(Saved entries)
──────────────────────────────

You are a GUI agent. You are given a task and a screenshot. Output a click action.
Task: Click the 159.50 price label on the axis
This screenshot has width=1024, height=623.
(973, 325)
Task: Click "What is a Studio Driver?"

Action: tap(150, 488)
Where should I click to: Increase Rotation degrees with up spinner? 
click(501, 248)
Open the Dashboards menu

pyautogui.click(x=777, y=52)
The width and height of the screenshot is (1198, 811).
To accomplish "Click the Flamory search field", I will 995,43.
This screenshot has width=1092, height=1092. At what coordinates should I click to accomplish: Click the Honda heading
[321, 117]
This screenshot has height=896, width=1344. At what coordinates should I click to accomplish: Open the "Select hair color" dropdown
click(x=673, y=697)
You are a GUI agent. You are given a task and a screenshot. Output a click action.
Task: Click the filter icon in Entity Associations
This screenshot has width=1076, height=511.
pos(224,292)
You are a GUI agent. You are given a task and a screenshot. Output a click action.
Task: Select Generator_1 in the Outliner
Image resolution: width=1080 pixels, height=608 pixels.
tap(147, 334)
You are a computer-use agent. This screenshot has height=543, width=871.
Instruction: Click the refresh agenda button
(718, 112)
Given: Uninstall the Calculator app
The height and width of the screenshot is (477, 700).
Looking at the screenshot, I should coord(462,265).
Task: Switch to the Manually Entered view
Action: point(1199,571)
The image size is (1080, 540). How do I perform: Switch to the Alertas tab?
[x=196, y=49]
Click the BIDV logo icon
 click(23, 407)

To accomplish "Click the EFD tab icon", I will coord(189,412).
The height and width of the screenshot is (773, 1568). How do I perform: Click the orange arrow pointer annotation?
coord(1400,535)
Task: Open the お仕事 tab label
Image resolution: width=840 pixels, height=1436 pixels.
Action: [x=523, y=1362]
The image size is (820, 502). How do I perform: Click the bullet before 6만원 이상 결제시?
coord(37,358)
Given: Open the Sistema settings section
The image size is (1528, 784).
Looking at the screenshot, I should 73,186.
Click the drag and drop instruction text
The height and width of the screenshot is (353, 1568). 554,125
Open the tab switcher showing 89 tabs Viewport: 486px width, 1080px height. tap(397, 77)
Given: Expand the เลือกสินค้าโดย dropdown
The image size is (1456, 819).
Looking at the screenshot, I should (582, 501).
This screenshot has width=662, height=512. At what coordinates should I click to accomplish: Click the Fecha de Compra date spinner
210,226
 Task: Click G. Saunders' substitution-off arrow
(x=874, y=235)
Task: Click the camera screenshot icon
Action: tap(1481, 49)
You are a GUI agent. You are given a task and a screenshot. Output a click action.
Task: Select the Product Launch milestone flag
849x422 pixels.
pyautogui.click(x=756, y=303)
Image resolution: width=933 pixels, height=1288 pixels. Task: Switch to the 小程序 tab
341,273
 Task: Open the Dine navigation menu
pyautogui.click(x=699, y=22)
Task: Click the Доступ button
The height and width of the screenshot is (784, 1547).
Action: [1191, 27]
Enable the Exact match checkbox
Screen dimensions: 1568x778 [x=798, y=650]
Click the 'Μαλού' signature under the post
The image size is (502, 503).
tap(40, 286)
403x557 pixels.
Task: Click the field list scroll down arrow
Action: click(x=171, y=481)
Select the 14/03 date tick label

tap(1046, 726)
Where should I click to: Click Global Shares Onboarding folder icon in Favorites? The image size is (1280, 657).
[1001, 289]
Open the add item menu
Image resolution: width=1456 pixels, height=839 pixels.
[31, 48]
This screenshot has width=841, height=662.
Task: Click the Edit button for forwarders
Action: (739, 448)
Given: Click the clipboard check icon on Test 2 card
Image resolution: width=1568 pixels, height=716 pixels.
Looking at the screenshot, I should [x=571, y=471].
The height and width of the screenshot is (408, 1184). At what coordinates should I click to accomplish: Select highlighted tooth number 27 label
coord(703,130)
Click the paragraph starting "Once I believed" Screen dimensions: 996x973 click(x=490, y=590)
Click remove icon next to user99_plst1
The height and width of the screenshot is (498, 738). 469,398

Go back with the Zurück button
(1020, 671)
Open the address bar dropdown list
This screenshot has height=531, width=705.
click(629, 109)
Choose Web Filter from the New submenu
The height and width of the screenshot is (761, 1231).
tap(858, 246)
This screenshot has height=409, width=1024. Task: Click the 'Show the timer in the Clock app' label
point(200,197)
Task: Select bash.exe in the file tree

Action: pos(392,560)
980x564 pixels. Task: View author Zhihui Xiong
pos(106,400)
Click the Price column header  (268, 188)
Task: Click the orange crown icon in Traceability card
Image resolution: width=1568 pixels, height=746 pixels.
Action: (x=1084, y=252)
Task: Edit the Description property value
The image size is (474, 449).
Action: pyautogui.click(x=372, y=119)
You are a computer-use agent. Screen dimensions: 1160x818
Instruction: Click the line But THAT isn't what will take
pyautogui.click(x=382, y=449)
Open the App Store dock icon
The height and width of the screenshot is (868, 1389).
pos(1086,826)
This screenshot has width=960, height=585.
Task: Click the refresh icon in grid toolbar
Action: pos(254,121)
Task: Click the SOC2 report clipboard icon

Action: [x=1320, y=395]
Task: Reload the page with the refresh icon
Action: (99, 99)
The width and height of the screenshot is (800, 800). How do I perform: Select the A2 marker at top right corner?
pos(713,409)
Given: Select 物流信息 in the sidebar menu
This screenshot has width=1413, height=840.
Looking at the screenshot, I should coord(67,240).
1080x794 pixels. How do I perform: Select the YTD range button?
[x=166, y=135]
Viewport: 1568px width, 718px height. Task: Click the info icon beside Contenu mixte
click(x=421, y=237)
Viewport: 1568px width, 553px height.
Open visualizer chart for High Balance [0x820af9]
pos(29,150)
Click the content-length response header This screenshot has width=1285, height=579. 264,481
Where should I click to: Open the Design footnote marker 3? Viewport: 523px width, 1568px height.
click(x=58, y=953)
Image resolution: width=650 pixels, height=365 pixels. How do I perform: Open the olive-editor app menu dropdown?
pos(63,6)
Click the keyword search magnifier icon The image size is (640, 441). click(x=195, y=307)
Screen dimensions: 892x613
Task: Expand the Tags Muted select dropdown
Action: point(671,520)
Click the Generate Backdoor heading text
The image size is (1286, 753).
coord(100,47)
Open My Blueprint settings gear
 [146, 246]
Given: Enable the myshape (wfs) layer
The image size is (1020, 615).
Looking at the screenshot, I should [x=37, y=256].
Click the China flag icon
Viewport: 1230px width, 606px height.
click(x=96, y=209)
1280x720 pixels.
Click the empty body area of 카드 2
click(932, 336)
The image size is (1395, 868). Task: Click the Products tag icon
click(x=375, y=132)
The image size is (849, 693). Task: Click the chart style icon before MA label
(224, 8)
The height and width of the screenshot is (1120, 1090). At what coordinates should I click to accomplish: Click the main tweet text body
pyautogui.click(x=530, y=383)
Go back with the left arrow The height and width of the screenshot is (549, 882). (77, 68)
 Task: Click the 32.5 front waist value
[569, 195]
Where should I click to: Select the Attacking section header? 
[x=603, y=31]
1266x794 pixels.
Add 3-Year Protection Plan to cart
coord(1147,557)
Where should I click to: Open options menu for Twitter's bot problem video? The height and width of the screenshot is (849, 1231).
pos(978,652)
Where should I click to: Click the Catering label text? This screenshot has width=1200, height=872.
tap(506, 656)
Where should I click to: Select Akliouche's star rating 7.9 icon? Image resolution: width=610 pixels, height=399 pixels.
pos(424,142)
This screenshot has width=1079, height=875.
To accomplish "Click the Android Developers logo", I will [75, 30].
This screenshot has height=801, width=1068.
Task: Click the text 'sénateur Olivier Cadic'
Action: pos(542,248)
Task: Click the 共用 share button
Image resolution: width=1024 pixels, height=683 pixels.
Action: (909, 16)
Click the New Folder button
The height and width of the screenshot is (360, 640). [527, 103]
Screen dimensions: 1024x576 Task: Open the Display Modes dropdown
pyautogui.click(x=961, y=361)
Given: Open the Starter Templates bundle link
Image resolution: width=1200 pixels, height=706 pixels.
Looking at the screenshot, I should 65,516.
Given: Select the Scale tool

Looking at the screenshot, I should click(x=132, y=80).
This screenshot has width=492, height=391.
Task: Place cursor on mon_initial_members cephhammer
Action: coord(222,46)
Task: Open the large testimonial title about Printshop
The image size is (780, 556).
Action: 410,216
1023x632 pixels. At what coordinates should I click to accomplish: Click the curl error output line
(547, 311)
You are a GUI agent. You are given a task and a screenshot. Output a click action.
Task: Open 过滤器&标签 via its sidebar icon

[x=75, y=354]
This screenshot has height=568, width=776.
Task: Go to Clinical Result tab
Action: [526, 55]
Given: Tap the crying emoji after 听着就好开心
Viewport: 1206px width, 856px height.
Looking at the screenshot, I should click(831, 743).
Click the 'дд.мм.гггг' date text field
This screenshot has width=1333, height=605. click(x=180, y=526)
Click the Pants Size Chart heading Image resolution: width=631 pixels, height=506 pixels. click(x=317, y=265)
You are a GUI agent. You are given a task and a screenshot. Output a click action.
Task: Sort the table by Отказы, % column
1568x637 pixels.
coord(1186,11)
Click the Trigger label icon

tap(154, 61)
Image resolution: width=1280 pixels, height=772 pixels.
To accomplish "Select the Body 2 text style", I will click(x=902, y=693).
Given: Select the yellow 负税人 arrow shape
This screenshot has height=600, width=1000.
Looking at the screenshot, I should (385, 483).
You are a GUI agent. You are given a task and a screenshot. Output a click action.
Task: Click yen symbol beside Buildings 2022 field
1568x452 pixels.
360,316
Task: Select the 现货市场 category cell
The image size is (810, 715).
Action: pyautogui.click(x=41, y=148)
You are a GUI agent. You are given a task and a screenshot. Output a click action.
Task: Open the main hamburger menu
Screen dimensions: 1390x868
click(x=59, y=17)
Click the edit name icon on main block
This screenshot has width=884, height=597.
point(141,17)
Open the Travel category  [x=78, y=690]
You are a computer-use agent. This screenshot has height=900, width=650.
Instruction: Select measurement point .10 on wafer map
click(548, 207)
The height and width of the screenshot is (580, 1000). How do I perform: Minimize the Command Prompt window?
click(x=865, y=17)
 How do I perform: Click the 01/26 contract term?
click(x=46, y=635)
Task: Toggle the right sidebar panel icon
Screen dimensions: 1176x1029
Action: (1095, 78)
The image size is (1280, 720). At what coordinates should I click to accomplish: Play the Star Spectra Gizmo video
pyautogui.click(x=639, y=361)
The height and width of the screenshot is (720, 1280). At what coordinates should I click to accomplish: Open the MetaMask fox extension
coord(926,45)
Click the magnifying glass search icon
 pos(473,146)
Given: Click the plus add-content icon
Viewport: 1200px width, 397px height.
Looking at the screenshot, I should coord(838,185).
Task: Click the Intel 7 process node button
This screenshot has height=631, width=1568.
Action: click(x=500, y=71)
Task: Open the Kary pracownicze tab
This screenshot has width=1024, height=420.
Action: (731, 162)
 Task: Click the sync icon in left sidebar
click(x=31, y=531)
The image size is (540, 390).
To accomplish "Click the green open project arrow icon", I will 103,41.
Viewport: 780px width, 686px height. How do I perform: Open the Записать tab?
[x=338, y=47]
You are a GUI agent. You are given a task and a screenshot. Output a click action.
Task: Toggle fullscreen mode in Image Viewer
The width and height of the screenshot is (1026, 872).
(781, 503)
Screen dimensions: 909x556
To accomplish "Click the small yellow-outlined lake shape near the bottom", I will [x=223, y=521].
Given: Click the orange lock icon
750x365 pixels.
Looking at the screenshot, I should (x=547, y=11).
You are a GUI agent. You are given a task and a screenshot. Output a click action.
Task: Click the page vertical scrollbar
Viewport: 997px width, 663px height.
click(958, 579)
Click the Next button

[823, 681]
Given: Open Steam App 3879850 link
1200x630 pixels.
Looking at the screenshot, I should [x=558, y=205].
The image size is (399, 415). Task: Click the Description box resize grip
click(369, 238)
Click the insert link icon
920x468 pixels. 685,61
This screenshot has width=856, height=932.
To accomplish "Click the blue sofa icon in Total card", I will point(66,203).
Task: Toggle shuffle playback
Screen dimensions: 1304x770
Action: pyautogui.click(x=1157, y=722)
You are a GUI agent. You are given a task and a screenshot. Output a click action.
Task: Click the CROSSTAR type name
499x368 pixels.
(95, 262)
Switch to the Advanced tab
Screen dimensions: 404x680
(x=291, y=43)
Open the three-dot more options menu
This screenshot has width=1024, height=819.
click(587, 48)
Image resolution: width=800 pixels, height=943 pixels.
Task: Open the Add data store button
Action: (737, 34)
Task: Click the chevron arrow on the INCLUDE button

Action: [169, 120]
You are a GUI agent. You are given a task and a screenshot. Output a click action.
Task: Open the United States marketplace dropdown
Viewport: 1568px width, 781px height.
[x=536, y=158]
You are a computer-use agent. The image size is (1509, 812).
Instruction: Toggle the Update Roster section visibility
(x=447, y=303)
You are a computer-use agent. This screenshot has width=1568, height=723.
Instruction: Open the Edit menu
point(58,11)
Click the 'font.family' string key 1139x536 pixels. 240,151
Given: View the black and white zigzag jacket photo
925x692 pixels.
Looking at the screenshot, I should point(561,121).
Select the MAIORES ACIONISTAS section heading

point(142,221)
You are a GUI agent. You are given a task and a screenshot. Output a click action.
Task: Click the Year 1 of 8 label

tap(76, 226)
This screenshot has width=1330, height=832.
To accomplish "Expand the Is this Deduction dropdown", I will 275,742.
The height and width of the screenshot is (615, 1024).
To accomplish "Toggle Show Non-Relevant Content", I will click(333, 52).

──────────────────────────────

**TASK DETAILS**
Wherever a line of the records above contains the string "card", copy that line out.

**SOLUTION TO THIS TASK**
Given: Click the clipboard check icon on Test 2 card
Task: Click the orange crown icon in Traceability card
To accomplish "Click the blue sofa icon in Total card", I will point(66,203).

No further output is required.